Há várias influências de tradição em Mussolini. Sergio Panunzio, um grande teórico do fascismo na década de 1920, tinha um passado sindicalista mas a sua influência diminuiu à medida que o movimento se distanciou das suas raízes esquerdistas. O conceito fascista do corporativismo e particularmente as suas teorias da colaboração de classes e relações económicas e sociais são muito semelhantes às do modelo delineado pelo Papa Leão XIII na sua encíclica de 1892 Rerum Novarum que se debatia com a política tal como ela tinha sido transformada pela Revolução Industrial e outras mudanças na sociedade que ocorreram no século XIX. O documento criticava o capitalismo, queixando-se da exploração das massas na indústria.

No entanto, Rerum Novarum criticava severamente o conceito socialista de luta de classes e a sua solução proposta para eliminar a propriedade privada. Propunha que governos fortes tomassem por missão proteger o seu povo da exploração, e pedia aos Católicos para aplicarem princípios da justiça social às suas próprias vidas.

Procurando encontrar alguns princípios que substituíssem a doutrina Marxista de luta de classes, Rerum Novarum propunha a solidariedade social entre as classe altas e baixas e endossava o nacionalismo como forma de preservar a moralidade tradicional, costumes, e tradições. Ao fazê-lo, Rerum Novarum propunha uma espécie de corporativismo, a organização de sociedades políticas de acordo como esferas industriais, de forma semelhante às guildas medievais. Uma democracia onde cada pessoa tenha direito a um voto era rejeitada a favor da representação por grupos de interesses. Esta ideia pretendia agir contra a "natureza subversiva" da doutrina de Karl Marx.

Os temas e ideias desenvolvidos em Rerum Novarum podem ser também encontrados na ideologia do fascismo tal como ela foi desenvolvida por Mussolini.

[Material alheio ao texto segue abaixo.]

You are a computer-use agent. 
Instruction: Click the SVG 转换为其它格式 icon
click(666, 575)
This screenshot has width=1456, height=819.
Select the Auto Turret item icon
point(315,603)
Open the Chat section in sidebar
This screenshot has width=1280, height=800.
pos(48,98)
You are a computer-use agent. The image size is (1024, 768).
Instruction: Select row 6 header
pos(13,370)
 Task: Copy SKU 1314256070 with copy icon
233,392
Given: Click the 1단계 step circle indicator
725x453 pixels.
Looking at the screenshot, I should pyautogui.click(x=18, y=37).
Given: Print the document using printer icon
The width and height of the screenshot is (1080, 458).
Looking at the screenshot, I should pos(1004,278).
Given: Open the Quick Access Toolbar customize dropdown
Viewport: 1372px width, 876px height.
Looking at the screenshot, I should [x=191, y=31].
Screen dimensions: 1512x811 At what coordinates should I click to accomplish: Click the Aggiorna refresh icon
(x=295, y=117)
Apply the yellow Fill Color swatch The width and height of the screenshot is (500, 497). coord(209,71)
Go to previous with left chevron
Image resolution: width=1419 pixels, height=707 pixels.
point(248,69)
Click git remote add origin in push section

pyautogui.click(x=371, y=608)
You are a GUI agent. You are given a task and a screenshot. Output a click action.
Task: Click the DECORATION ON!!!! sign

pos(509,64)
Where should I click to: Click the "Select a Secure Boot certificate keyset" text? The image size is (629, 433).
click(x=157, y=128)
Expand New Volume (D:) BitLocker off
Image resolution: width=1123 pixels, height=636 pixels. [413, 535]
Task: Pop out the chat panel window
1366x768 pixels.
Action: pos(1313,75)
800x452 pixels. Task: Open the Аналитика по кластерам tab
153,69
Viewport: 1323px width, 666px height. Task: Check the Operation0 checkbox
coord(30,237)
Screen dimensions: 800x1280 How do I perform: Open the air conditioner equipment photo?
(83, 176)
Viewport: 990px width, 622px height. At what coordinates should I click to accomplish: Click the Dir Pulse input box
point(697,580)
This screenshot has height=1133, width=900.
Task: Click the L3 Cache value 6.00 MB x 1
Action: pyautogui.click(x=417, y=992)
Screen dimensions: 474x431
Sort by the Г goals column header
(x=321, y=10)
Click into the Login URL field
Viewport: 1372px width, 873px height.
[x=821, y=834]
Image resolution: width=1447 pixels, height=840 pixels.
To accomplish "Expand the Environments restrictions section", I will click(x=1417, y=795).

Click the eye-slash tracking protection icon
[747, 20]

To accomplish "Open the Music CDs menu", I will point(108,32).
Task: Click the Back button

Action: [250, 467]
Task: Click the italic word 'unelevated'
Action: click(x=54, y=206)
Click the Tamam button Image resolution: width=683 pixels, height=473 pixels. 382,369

O fascismo também se baseou em Gabriele D'Annunzio e o seu Constituição de Fiume na sua efémera "regência" da cidade de Fiume. O Sindicalismo teve uma influencia no fascismo, em particular pelo facto de alguns sindicalistas se terem cruzado com as ideias de D'Annunzio. Antes da Primeira Guerra Mundial, o sindicalismo era tido como uma doutrina militante para a revolução da classe trabalhadora. Distinguia-se do Marxismo porque insistia que o melhor caminho para a classe trabalhadora se liberar era o sindicato em vez do partido. Em 1908, o partido socialista italiano expulsou os sindicalistas. O movimento sindicalista dividiu-se entre o anarco-sindicalismo e outras tendências mais moderadas.

Alguns moderados começaram a promover os chamados "sindicatos mistos" de trabalhadores e patrões. Nesta linha de acção, eles absorveram os ensinamentos dos teóricos católicos e expandiram as teorias para que abarcassem o grande poder do Estado, desviando-se das influências de D'Annuzio e aproximando-se de ideais mais nacionalistas.

Quando foi publicada a tradução italiana do livro Au-delà du marxisme, de Henri de Man, Mussolini estava irrequieto e escreveu que o criticismo de Man havia destruído qualquer elemento "científico" ainda existente no Marxismo. Mussolini apreciava a idéia que a organização corporativa e as novas relações entre proletariado e capital iriam eliminar o "conflito de interesses econômicos" e portanto neutralizar o "germe da luta de classes".

Pensadores socialistas que rejeitaram as idéias convencionais, Robert Michels, Sergio Panunzio, Ottavio Dinale, Agostino Lanzillo, Angelo Oliviero Olivetti, Michele Bianchi, e Edmondo Rossoni promoveram essa tentativa de reconciliar o socialismo ao nacionalismo.